Not just any old sweets. These were Hershey-manufactured peanut-butter confections called Reese’s Pieces and their cameo role in one of the world’s biggest blockbuster movies turned out to be a brilliant marketing coup.
The irony is that it all might have been very different had Steven Spielberg, ET’s director, not been turned down by the notoriously frugal and unpredictable John and Forrest Mars, who flatly rejected his suggestion of a tie-up with their M&M’s brand.
Mars’ loss, though, turned out to be very much Hershey’s gain. And the man who made it so was Jack Dowd, then Hershey’s vice-president of new-business development.
Dowd knew that, in accepting Universal Studio’s offer and agreeing to spend $1 million over a six-week period promoting ET in exchange for the rights to use the alien in ads for Reese’s Pieces, he was taking a substantial risk.

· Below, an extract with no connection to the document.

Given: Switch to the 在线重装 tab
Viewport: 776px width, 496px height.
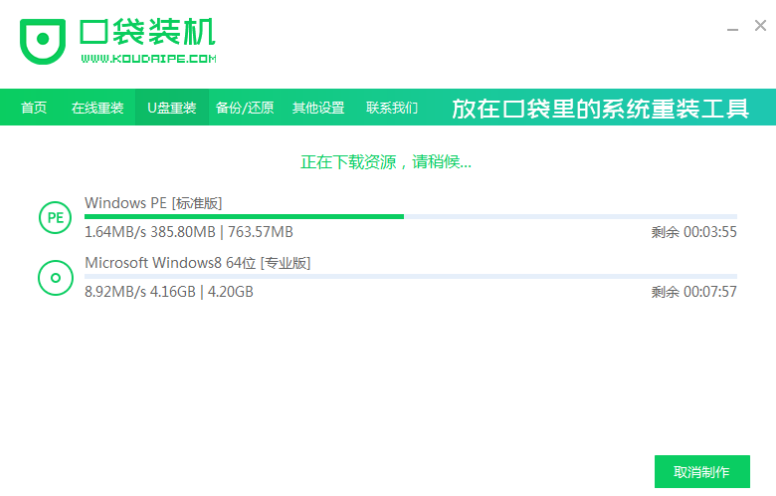Looking at the screenshot, I should tap(97, 108).
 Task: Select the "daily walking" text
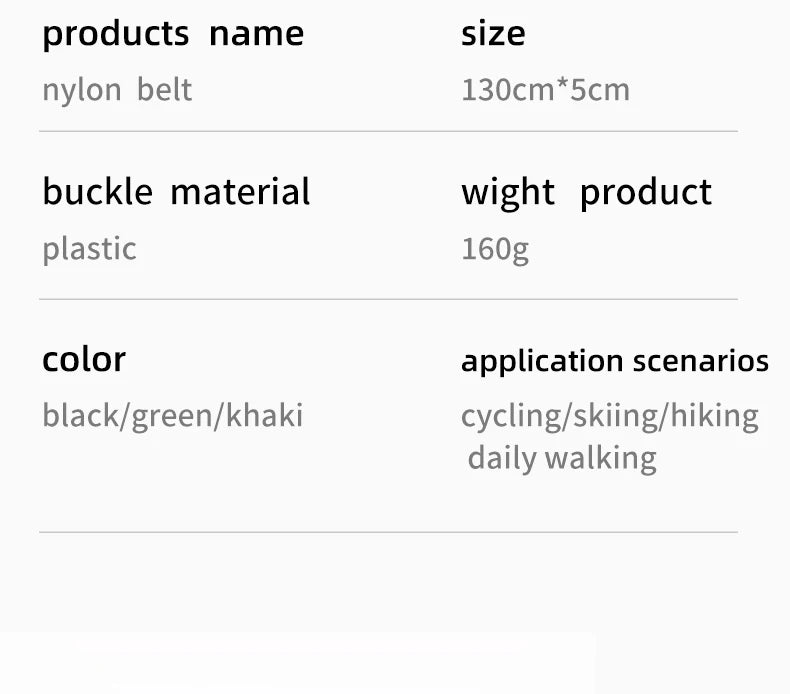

Although assured that ET would be a loveable character and not scary, Dowd wasn’t allowed to see the script or told the movie’s plot, and never met Spielberg.
Nevertheless, it paid off handsomely for Dowd, who had previously spent 18 years in ad agencies before joining Hershey from Boston’s Kenyon & Eckhardt in 1966.
Within two weeks of the movie’s release, Reese’s Pieces’ sagging sales had tripled, with some distributors reordering as many as ten times during that period.
Dowd later calculated that his $1 million investment had resulted in $15-20 million worth of promotion for the brand.